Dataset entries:
*** Begin section ***
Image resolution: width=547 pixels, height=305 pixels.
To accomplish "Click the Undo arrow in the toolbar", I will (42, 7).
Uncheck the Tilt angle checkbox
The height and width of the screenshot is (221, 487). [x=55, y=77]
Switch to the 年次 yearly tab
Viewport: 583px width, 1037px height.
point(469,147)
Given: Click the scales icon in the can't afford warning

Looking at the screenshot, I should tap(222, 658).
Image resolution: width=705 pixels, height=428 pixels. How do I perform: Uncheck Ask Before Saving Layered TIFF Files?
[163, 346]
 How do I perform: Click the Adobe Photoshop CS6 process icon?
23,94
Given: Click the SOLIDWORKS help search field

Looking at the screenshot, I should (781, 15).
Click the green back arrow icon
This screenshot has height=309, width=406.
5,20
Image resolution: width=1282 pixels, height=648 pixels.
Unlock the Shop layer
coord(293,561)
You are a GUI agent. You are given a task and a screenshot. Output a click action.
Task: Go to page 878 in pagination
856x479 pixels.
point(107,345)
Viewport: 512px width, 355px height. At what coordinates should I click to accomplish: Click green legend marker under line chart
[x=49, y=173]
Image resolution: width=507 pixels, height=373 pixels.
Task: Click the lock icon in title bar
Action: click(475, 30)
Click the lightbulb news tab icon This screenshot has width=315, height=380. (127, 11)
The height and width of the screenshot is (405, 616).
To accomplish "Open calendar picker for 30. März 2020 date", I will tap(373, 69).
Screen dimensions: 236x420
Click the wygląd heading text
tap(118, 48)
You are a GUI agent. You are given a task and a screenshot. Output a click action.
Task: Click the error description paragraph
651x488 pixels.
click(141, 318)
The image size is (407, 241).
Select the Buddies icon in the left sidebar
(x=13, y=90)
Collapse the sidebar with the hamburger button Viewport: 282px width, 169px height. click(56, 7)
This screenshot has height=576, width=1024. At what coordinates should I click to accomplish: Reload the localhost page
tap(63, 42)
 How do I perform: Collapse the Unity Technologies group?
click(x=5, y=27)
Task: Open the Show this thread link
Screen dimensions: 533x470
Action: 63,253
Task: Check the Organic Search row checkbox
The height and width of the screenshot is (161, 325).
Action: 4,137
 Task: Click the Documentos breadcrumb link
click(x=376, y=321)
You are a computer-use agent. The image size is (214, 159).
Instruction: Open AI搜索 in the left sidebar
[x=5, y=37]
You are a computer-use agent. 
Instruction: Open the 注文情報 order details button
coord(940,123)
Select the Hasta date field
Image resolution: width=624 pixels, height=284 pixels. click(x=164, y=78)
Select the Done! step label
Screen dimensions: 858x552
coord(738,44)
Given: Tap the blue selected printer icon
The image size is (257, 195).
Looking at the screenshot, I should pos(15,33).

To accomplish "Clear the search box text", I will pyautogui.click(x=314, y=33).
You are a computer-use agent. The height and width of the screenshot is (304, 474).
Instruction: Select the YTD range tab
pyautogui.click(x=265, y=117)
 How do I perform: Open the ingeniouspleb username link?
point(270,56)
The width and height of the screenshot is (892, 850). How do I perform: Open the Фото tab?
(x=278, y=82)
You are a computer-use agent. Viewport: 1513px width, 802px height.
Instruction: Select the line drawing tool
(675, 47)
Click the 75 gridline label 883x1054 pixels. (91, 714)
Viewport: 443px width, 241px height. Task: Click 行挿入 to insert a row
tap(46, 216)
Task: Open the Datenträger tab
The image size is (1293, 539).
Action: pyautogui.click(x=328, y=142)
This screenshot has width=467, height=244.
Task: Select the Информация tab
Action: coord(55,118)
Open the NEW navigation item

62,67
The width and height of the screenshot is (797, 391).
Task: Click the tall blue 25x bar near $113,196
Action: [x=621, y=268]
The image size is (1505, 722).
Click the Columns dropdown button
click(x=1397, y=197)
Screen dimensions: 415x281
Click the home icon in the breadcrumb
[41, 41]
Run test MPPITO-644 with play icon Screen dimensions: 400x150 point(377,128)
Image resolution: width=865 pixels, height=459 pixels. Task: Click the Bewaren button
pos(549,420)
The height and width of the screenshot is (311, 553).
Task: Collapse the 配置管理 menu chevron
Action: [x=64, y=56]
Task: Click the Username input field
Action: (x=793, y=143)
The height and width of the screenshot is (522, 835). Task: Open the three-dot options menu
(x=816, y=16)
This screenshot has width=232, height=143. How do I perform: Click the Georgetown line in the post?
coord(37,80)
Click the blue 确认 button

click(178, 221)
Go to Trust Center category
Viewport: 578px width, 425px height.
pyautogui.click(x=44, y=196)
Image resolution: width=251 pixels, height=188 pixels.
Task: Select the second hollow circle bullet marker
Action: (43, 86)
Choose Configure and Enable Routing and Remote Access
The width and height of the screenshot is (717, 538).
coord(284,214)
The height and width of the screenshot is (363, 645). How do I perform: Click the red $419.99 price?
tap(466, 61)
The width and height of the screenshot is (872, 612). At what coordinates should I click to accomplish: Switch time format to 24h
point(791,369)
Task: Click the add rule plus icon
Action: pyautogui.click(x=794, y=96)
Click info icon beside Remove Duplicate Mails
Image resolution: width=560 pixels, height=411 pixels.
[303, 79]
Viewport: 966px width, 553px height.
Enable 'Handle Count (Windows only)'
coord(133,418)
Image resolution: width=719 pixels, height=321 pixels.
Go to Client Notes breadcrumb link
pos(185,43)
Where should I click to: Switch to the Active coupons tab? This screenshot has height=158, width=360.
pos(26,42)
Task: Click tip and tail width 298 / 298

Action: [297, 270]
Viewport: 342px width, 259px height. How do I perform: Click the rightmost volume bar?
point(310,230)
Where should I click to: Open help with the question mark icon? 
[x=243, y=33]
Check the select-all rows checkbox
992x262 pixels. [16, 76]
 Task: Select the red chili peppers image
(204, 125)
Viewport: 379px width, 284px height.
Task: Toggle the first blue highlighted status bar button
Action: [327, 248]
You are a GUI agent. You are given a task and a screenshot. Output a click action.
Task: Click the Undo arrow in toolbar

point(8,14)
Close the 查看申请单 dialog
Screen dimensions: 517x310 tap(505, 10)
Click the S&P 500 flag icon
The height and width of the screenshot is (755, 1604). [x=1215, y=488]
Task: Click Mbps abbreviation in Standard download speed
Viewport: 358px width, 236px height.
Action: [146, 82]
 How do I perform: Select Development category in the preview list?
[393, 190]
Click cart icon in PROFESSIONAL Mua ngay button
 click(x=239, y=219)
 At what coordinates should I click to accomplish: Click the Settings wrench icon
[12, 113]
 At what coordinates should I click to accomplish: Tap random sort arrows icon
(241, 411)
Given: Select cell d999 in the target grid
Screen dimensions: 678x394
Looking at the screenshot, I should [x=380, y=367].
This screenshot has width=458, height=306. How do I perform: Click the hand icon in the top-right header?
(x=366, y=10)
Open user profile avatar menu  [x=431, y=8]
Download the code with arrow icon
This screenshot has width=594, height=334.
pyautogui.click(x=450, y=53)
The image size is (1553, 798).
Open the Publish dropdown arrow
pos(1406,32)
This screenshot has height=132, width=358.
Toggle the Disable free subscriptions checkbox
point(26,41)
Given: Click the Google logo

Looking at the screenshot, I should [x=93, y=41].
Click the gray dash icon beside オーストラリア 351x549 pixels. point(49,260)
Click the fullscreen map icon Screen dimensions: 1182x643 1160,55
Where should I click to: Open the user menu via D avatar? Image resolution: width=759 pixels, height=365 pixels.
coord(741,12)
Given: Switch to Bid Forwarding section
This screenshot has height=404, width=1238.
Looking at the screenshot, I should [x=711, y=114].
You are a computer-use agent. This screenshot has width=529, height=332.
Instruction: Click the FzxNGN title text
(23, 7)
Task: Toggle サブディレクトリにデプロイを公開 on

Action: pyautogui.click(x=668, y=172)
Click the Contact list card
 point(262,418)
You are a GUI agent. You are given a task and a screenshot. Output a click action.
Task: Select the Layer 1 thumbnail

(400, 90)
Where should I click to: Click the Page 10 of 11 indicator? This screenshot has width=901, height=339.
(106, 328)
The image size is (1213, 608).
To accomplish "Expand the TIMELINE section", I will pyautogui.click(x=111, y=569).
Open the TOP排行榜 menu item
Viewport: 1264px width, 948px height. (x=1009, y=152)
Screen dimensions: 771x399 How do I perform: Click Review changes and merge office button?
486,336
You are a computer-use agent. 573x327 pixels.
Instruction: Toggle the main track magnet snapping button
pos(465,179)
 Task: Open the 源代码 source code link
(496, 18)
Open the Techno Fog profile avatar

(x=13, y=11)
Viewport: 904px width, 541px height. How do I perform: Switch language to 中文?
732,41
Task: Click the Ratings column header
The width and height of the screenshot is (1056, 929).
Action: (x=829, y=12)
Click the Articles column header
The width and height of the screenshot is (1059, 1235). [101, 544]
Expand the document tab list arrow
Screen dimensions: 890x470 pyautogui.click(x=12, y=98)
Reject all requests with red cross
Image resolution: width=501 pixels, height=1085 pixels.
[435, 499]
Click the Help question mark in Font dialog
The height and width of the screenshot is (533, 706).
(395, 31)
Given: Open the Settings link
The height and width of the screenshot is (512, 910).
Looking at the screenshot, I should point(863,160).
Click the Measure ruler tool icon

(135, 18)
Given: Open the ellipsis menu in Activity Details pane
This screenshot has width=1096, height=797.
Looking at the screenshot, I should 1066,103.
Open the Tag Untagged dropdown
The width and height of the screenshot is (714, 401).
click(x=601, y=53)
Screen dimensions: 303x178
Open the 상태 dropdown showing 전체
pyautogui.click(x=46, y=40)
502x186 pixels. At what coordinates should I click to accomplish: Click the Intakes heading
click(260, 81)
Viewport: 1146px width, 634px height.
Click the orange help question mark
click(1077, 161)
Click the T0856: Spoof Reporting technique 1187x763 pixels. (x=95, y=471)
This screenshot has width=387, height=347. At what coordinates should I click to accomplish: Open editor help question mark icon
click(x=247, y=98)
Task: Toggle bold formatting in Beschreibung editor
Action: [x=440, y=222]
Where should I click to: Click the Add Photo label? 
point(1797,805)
*** End section ***
> The problem
In the entries above, count every line containing the word "agent". Write only the total.

> Exercise response
10